== Task to carry out ==
In the data below, one line contains "ホーム (83, 117)" and a later one contains "軽自動車税の税率について」 (442, 623)". Print both, with every line between them, exactly and alone.

[Start of Attachment]

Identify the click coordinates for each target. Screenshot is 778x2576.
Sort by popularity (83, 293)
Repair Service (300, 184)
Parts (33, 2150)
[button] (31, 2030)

[End of Attachment]
[Start of Attachment]

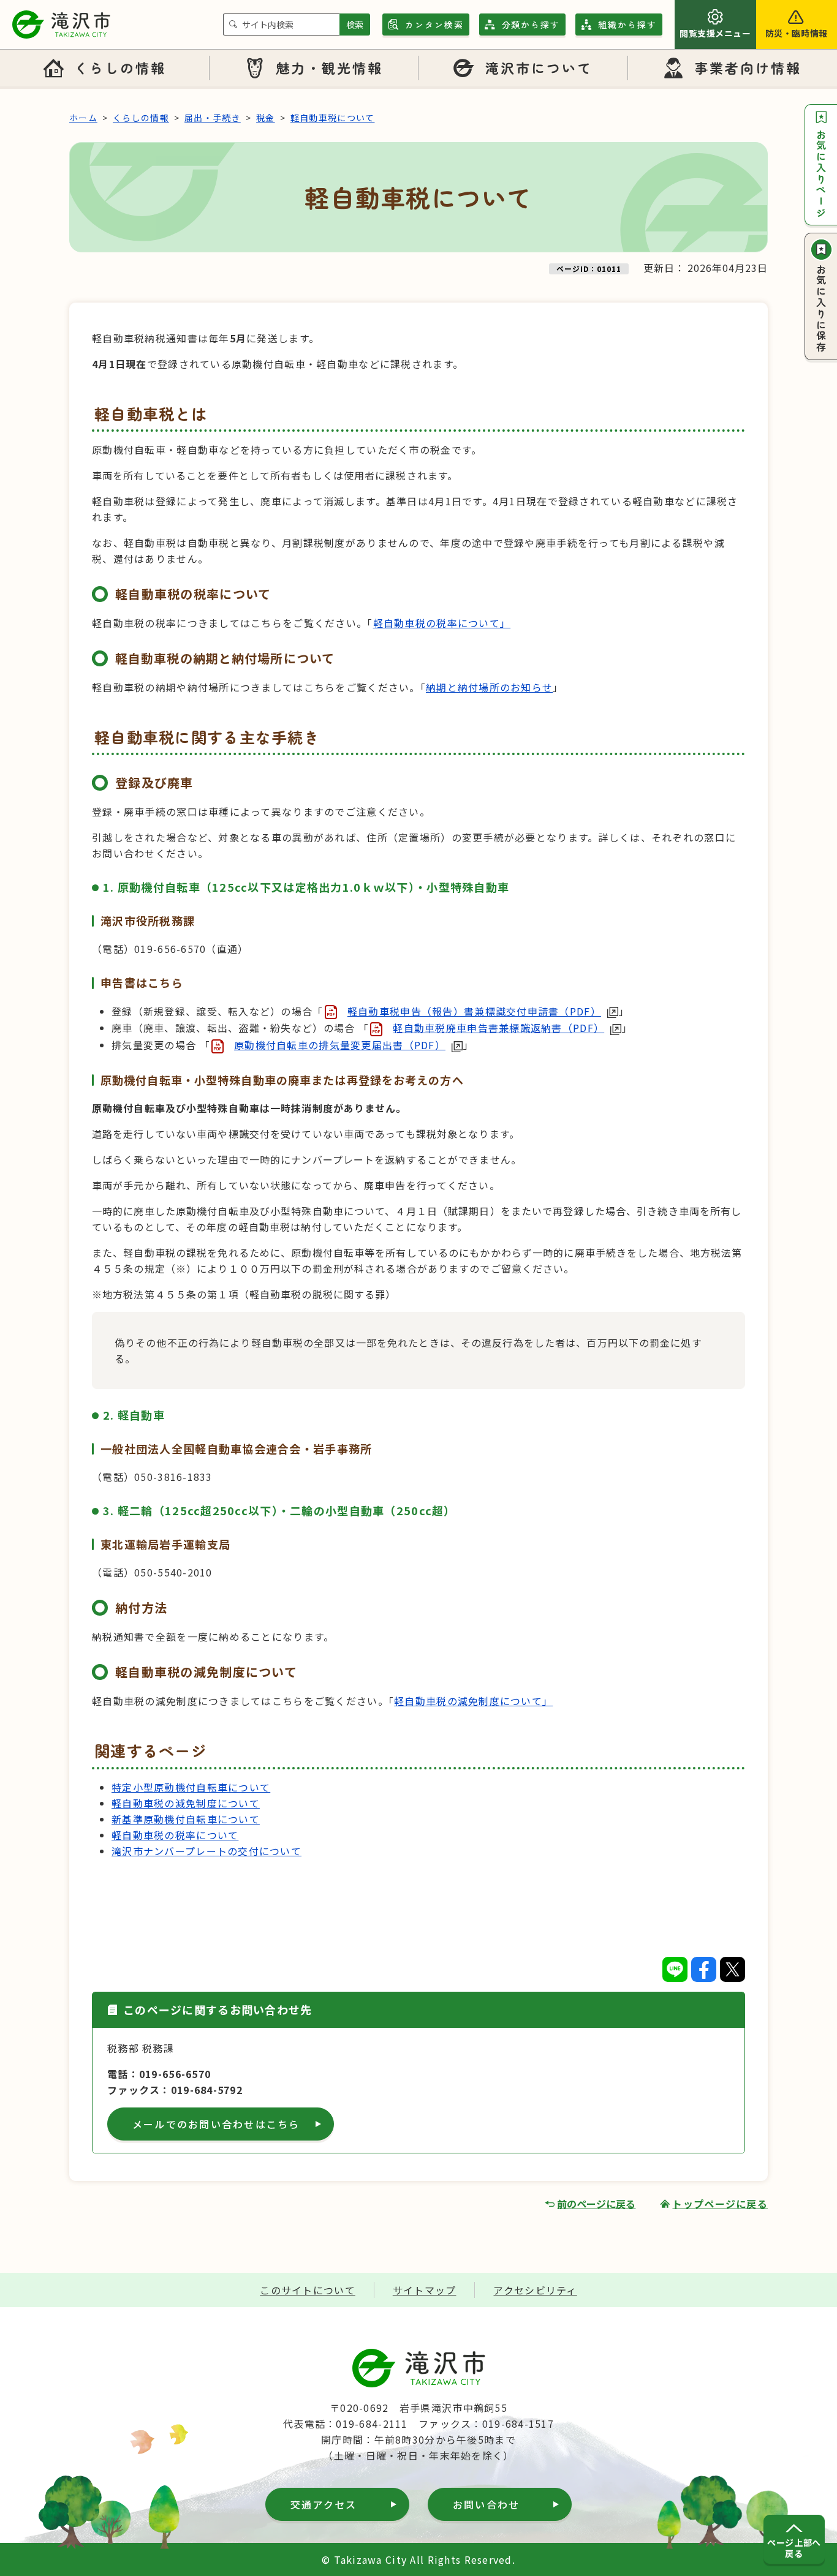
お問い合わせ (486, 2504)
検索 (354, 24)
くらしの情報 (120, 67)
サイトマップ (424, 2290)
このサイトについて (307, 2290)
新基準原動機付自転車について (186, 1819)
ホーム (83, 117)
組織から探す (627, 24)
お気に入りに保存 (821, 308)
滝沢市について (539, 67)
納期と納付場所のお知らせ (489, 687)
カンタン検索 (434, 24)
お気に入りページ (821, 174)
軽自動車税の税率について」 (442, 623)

[End of Attachment]

== Answer box ==
ホーム (83, 117)
組織から探す (627, 24)
お気に入りに保存 (821, 308)
滝沢市について (539, 67)
納期と納付場所のお知らせ (489, 687)
カンタン検索 (434, 24)
お気に入りページ (821, 174)
軽自動車税の税率について」 (442, 623)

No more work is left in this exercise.